Set down the material in full. Keep every line exactly as it is.

== Supplied data ==

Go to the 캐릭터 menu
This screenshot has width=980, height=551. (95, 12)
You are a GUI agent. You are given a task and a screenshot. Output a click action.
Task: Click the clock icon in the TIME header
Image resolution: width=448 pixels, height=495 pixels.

===

● Reply:
Go to the 캐릭터 menu
This screenshot has width=980, height=551. (95, 12)
You are a GUI agent. You are given a task and a screenshot. Output a click action.
Task: Click the clock icon in the TIME header
Image resolution: width=448 pixels, height=495 pixels.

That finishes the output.